A similar problem was reported recently again by Jinjiang Tu in March 2025
[2], even though the race happened this time with a mlockall() operation,
which does GUP in a similar fashion.
In 2017, commit 656710a60e36 ("userfaultfd: non-cooperative: closing the
uffd without triggering SIGBUS") was trying to fix this issue. AFAIU,
that fixes well the fault paths but may not work yet for GUP. In GUP, the
issue is NOPAGE will be almost treated the same as "page fault resolved"
in faultin_page(), then the GUP will follow page again, seeing page
missing, and it'll keep going into a live lock situation as reported.
This change makes core mm return RETRY instead of NOPAGE for both the GUP
and fault paths, proactively releasing the mmap read lock. This should
guarantee the other release thread make progress on taking the write lock
and avoid the live lock even for GUP.
When at it, rearrange the comments to make sure it's uptodate.
[1] https://lore.kernel.org/r/79375b71-db2e-3e66-346b-254c90d915e2@cslab.ece.nt…
[2] https://lore.kernel.org/r/20250307072133.3522652-1-tujinjiang@huawei.com
Link: https://lkml.kernel.org/r/20250312145131.1143062-1-peterx@redhat.com
Signed-off-by: Peter Xu <peterx(a)redhat.com>
Cc: Andrea Arcangeli <aarcange(a)redhat.com>
Cc: Mike Rapoport (IBM) <rppt(a)kernel.org>
Cc: Axel Rasmussen <axelrasmussen(a)google.com>
Cc: Jinjiang Tu <tujinjiang(a)huawei.com>
Cc: Dimitris Siakavaras <jimsiak(a)cslab.ece.ntua.gr>
Cc: <stable(a)vger.kernel.org>
Signed-off-by: Andrew Morton <akpm(a)linux-foundation.org>
---
fs/userfaultfd.c | 51 ++++++++++++++++++++++-----------------------
1 file changed, 25 insertions(+), 26 deletions(-)

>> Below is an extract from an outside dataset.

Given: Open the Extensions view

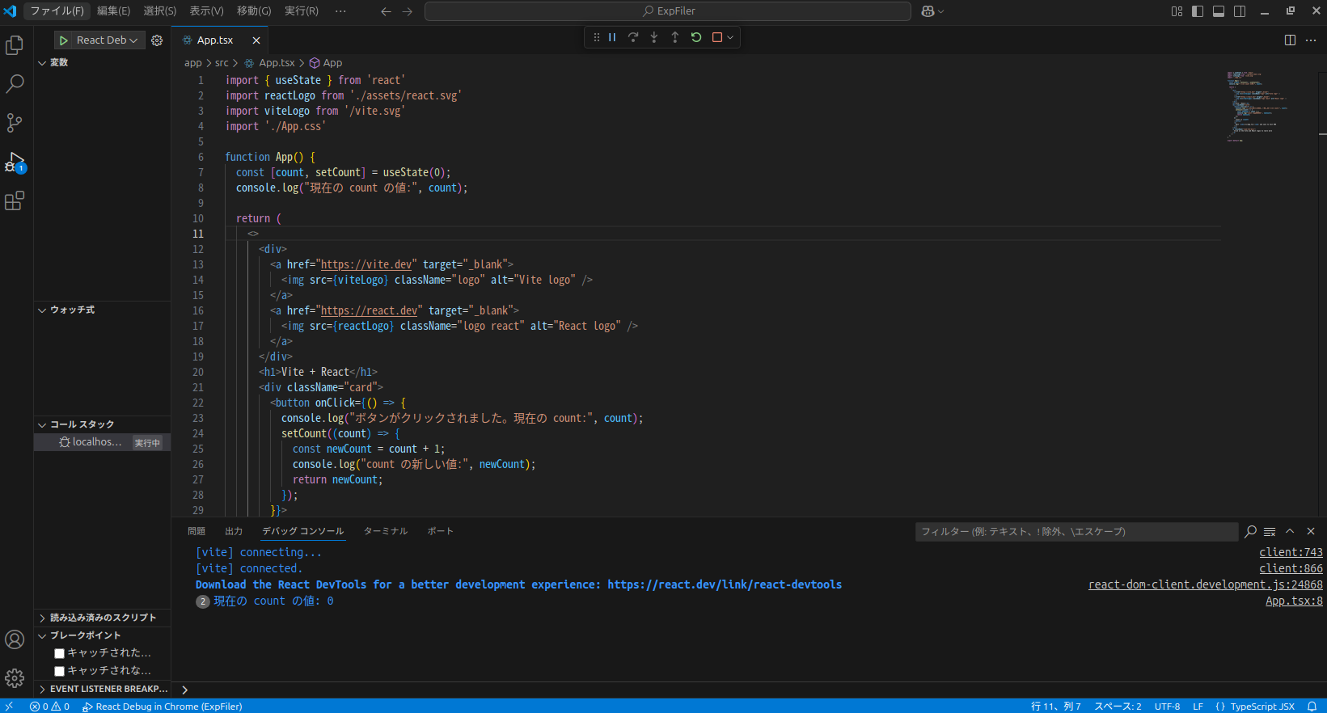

--- a/fs/userfaultfd.c~mm-userfaultfd-fix-release-hang-over-concurrent-gup
+++ a/fs/userfaultfd.c
@@ -396,32 +396,6 @@ vm_fault_t handle_userfault(struct vm_fa
goto out;
/*
- * If it's already released don't get it. This avoids to loop
- * in __get_user_pages if userfaultfd_release waits on the
- * caller of handle_userfault to release the mmap_lock.
- */
- if (unlikely(READ_ONCE(ctx->released))) {
- /*
- * Don't return VM_FAULT_SIGBUS in this case, so a non
- * cooperative manager can close the uffd after the
- * last UFFDIO_COPY, without risking to trigger an
- * involuntary SIGBUS if the process was starting the
- * userfaultfd while the userfaultfd was still armed
- * (but after the last UFFDIO_COPY). If the uffd
- * wasn't already closed when the userfault reached
- * this point, that would normally be solved by
- * userfaultfd_must_wait returning 'false'.
- *
- * If we were to return VM_FAULT_SIGBUS here, the non
- * cooperative manager would be instead forced to
- * always call UFFDIO_UNREGISTER before it can safely
- * close the uffd.
- */
- ret = VM_FAULT_NOPAGE;
- goto out;
- }
-
- /*
* Check that we can return VM_FAULT_RETRY.
*
* NOTE: it should become possible to return VM_FAULT_RETRY
@@ -457,6 +431,31 @@ vm_fault_t handle_userfault(struct vm_fa
if (vmf->flags & FAULT_FLAG_RETRY_NOWAIT)
goto out;
+ if (unlikely(READ_ONCE(ctx->released))) {
+ /*
+ * If a concurrent release is detected, do not return
+ * VM_FAULT_SIGBUS or VM_FAULT_NOPAGE, but instead always
+ * return VM_FAULT_RETRY with lock released proactively.
+ *
+ * If we were to return VM_FAULT_SIGBUS here, the non
+ * cooperative manager would be instead forced to
+ * always call UFFDIO_UNREGISTER before it can safely
+ * close the uffd, to avoid involuntary SIGBUS triggered.
+ *
+ * If we were to return VM_FAULT_NOPAGE, it would work for
+ * the fault path, in which the lock will be released
+ * later. However for GUP, faultin_page() does nothing
+ * special on NOPAGE, so GUP would spin retrying without
+ * releasing the mmap read lock, causing possible livelock.
+ *
+ * Here only VM_FAULT_RETRY would make sure the mmap lock
+ * be released immediately, so that the thread concurrently
+ * releasing the userfault would always make progress.
+ */
+ release_fault_lock(vmf);
+ goto out;
+ }
+
/* take the reference before dropping the mmap_lock */
userfaultfd_ctx_get(ctx);
_
Patches currently in -mm which might be from peterx(a)redhat.com are
mm-userfaultfd-fix-release-hang-over-concurrent-gup.patch
Hi there,
Hope you're having a great day!
Would you be interested in a recently verified list of NetApp clients to support your outreach?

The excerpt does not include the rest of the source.